Stored items
···
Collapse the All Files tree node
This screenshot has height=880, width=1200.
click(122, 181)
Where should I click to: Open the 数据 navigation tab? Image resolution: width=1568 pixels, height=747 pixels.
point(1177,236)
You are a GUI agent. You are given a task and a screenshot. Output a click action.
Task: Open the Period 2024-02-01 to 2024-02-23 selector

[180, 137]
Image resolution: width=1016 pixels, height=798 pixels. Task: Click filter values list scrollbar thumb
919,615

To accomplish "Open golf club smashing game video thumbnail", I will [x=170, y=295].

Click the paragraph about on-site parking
···
> [WHAT IS REQUIRED]: Would you please copy the lines above, from the one holding "This screenshot has height=880, width=1200." through the last, and nothing else?

> [RESPONSE TO THIS EXERCISE]:
This screenshot has height=880, width=1200.
click(122, 181)
Where should I click to: Open the 数据 navigation tab? Image resolution: width=1568 pixels, height=747 pixels.
point(1177,236)
You are a GUI agent. You are given a task and a screenshot. Output a click action.
Task: Open the Period 2024-02-01 to 2024-02-23 selector

[180, 137]
Image resolution: width=1016 pixels, height=798 pixels. Task: Click filter values list scrollbar thumb
919,615

To accomplish "Open golf club smashing game video thumbnail", I will [x=170, y=295].

Click the paragraph about on-site parking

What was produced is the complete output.